Based on all that has been written so far, I'd like to propose the following solution.

(1)
Use IPNI index provider metadata to communicate a list of miner ids served by the Curio instance (the index provider). The list can contain 1 item if there is 1:1 mapping between miners and index providers. The list will contain N items if a single index provider serves N miners.

(2)
To establish trust, each minerId-providerId must be signed by a wallet linked to the miner ID. I am not familiar with different miner-related wallet types, but I can imagine we can allow any of the owner, worker or control addresses to sign the item.

The signature must be over a data structure that includes (indexProviderId, minerId).

Spark can obtain the owner/worker/control wallet address using the RPC API method Filecoin.StateMinerInfo.

Curio can produce the signature using the existing infrastructure for signing messages with the owner/worker/control wallet. (Is this feasible & reasonably easy to implement?)

The obvious downside is metadata size - for each miner listed in the index provider metadata, we need to include the signature (64 bytes when using ECDSA+ secp256k1).

@masih what is the (practical) limit on how many bytes index providers can put into boost extended providers or metadata at root ad?

[bajtos]

Depending on how the timing and the outcome of this discussion, we may want to include the results in my FRC documenting Retrieval Checking Requirements - see filecoin-project/FIPs#1089

[masih]

Taking a step back: the simple requirement here is to map Peer ID to miner ID.

The simple solution to this is to publish the miner ID as a metadata value of the top level ad.
To look it up then one can scan the /providers endpoint or IPNI can provide that lookup API as we are talking about < 500 entries here.

What have I missed?

[bajtos]

Taking a step back: the simple requirement here is to map Peer ID to miner ID.

The simple solution to this is to publish the miner ID as a metadata value of the top level ad.
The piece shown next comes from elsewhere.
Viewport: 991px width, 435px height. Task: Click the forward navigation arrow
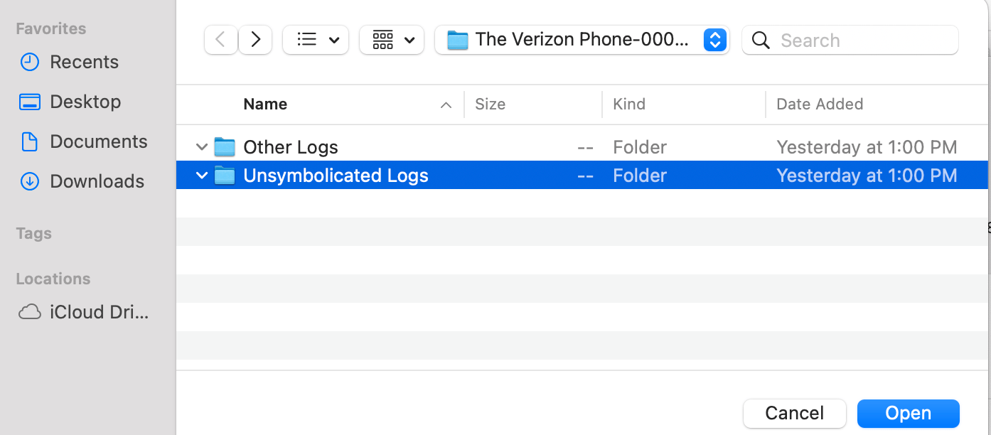coord(255,39)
To look it up then one can scan the /providers endpoint or IPNI can provide that lookup API as we are talking about < 500 entries here.

That works for us (retrieval checking & Spark).

However, we need measures to prevent an adversary index provider from claiming a miner ID they don't control.

See the second half of my comment #33 (comment) for more details and a possible solution.

I guess we need to hear from @LexLuthr @steven004 whether such a solution is feasible for Curio and Venus Droplet.